What is needed :: Set down all of the data again, character for character.

▬▬▬

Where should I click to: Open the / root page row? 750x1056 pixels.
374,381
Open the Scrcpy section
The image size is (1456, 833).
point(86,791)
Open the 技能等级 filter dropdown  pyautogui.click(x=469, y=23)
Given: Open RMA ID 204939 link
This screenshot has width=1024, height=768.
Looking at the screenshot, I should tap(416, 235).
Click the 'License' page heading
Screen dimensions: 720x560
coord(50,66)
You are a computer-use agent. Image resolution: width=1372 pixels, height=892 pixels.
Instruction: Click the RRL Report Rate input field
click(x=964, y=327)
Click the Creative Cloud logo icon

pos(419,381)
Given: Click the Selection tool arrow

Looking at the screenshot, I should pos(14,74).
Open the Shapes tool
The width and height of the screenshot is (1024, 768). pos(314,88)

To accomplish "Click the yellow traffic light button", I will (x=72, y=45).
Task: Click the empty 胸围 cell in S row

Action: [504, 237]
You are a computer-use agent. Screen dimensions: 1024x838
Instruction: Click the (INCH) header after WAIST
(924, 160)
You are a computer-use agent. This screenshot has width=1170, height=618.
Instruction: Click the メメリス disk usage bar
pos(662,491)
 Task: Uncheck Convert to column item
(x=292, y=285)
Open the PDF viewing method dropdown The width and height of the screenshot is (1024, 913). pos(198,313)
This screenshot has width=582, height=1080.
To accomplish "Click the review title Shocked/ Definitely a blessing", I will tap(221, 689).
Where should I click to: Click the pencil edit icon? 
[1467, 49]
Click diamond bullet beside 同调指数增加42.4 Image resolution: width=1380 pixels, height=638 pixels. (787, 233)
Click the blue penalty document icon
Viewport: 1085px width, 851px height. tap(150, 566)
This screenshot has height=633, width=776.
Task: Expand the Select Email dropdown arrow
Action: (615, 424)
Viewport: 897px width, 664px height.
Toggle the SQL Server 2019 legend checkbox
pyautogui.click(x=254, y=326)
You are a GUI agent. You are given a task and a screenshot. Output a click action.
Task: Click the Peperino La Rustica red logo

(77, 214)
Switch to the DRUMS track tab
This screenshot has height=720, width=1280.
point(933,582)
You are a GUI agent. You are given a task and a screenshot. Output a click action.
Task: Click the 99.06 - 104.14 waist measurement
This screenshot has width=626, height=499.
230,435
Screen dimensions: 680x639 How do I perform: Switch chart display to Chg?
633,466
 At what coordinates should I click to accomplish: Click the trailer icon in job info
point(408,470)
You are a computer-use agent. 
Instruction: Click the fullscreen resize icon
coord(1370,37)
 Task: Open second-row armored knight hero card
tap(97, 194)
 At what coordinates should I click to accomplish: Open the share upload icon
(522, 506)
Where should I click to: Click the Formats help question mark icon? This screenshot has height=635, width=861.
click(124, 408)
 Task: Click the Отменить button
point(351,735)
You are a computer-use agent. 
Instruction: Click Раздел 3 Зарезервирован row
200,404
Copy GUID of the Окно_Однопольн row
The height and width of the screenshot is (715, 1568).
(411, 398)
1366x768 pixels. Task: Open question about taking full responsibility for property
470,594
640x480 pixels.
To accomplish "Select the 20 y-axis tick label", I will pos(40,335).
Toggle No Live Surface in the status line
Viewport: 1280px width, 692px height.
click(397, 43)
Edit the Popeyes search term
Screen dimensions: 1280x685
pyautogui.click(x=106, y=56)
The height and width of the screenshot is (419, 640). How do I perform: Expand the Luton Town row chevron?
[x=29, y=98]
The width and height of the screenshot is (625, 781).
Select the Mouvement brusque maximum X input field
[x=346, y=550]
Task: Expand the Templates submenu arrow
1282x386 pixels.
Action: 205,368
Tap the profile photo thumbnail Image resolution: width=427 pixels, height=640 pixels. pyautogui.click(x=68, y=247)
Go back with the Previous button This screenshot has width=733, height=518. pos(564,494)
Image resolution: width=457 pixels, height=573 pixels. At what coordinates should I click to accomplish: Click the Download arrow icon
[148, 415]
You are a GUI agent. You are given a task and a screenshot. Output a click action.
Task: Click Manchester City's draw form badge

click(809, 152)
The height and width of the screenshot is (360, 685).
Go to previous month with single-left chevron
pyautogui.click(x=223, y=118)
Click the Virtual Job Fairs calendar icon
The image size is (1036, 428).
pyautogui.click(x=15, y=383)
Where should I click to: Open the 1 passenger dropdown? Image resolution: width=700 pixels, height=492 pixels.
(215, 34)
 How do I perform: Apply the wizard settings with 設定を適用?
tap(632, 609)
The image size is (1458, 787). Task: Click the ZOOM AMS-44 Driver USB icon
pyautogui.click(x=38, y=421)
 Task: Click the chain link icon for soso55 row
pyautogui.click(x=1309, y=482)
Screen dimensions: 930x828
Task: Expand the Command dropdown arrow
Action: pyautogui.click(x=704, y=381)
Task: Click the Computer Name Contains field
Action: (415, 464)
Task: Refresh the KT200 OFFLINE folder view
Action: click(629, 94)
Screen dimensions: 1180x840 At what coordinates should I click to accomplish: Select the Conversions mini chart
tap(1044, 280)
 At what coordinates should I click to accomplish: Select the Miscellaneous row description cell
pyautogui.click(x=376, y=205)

▬▬▬

Exercise response ::
Where should I click to: Open the / root page row? 750x1056 pixels.
374,381
Open the Scrcpy section
The image size is (1456, 833).
point(86,791)
Open the 技能等级 filter dropdown  pyautogui.click(x=469, y=23)
Given: Open RMA ID 204939 link
This screenshot has width=1024, height=768.
Looking at the screenshot, I should tap(416, 235).
Click the 'License' page heading
Screen dimensions: 720x560
coord(50,66)
You are a computer-use agent. Image resolution: width=1372 pixels, height=892 pixels.
Instruction: Click the RRL Report Rate input field
click(x=964, y=327)
Click the Creative Cloud logo icon

pos(419,381)
Given: Click the Selection tool arrow

Looking at the screenshot, I should pos(14,74).
Open the Shapes tool
The width and height of the screenshot is (1024, 768). pos(314,88)

To accomplish "Click the yellow traffic light button", I will (x=72, y=45).
Task: Click the empty 胸围 cell in S row

Action: [504, 237]
You are a computer-use agent. Screen dimensions: 1024x838
Instruction: Click the (INCH) header after WAIST
(924, 160)
You are a computer-use agent. This screenshot has width=1170, height=618.
Instruction: Click the メメリス disk usage bar
pos(662,491)
 Task: Uncheck Convert to column item
(x=292, y=285)
Open the PDF viewing method dropdown The width and height of the screenshot is (1024, 913). pos(198,313)
This screenshot has width=582, height=1080.
To accomplish "Click the review title Shocked/ Definitely a blessing", I will tap(221, 689).
Where should I click to: Click the pencil edit icon? 
[1467, 49]
Click diamond bullet beside 同调指数增加42.4 Image resolution: width=1380 pixels, height=638 pixels. (787, 233)
Click the blue penalty document icon
Viewport: 1085px width, 851px height. tap(150, 566)
This screenshot has height=633, width=776.
Task: Expand the Select Email dropdown arrow
Action: (615, 424)
Viewport: 897px width, 664px height.
Toggle the SQL Server 2019 legend checkbox
pyautogui.click(x=254, y=326)
You are a GUI agent. You are given a task and a screenshot. Output a click action.
Task: Click the Peperino La Rustica red logo

(77, 214)
Switch to the DRUMS track tab
This screenshot has height=720, width=1280.
point(933,582)
You are a GUI agent. You are given a task and a screenshot. Output a click action.
Task: Click the 99.06 - 104.14 waist measurement
This screenshot has width=626, height=499.
230,435
Screen dimensions: 680x639 How do I perform: Switch chart display to Chg?
633,466
 At what coordinates should I click to accomplish: Click the trailer icon in job info
point(408,470)
You are a computer-use agent. 
Instruction: Click the fullscreen resize icon
coord(1370,37)
 Task: Open second-row armored knight hero card
tap(97, 194)
 At what coordinates should I click to accomplish: Open the share upload icon
(522, 506)
Where should I click to: Click the Formats help question mark icon? This screenshot has height=635, width=861.
click(124, 408)
 Task: Click the Отменить button
point(351,735)
You are a computer-use agent. 
Instruction: Click Раздел 3 Зарезервирован row
200,404
Copy GUID of the Окно_Однопольн row
The height and width of the screenshot is (715, 1568).
(411, 398)
1366x768 pixels. Task: Open question about taking full responsibility for property
470,594
640x480 pixels.
To accomplish "Select the 20 y-axis tick label", I will pos(40,335).
Toggle No Live Surface in the status line
Viewport: 1280px width, 692px height.
click(397, 43)
Edit the Popeyes search term
Screen dimensions: 1280x685
pyautogui.click(x=106, y=56)
The height and width of the screenshot is (419, 640). How do I perform: Expand the Luton Town row chevron?
[x=29, y=98]
The width and height of the screenshot is (625, 781).
Select the Mouvement brusque maximum X input field
[x=346, y=550]
Task: Expand the Templates submenu arrow
1282x386 pixels.
Action: 205,368
Tap the profile photo thumbnail Image resolution: width=427 pixels, height=640 pixels. pyautogui.click(x=68, y=247)
Go back with the Previous button This screenshot has width=733, height=518. pos(564,494)
Image resolution: width=457 pixels, height=573 pixels. At what coordinates should I click to accomplish: Click the Download arrow icon
[148, 415]
You are a GUI agent. You are given a task and a screenshot. Output a click action.
Task: Click Manchester City's draw form badge

click(809, 152)
The height and width of the screenshot is (360, 685).
Go to previous month with single-left chevron
pyautogui.click(x=223, y=118)
Click the Virtual Job Fairs calendar icon
The image size is (1036, 428).
pyautogui.click(x=15, y=383)
Where should I click to: Open the 1 passenger dropdown? Image resolution: width=700 pixels, height=492 pixels.
(215, 34)
 How do I perform: Apply the wizard settings with 設定を適用?
tap(632, 609)
The image size is (1458, 787). Task: Click the ZOOM AMS-44 Driver USB icon
pyautogui.click(x=38, y=421)
 Task: Click the chain link icon for soso55 row
pyautogui.click(x=1309, y=482)
Screen dimensions: 930x828
Task: Expand the Command dropdown arrow
Action: pyautogui.click(x=704, y=381)
Task: Click the Computer Name Contains field
Action: (415, 464)
Task: Refresh the KT200 OFFLINE folder view
Action: click(629, 94)
Screen dimensions: 1180x840 At what coordinates should I click to accomplish: Select the Conversions mini chart
tap(1044, 280)
 At what coordinates should I click to accomplish: Select the Miscellaneous row description cell
pyautogui.click(x=376, y=205)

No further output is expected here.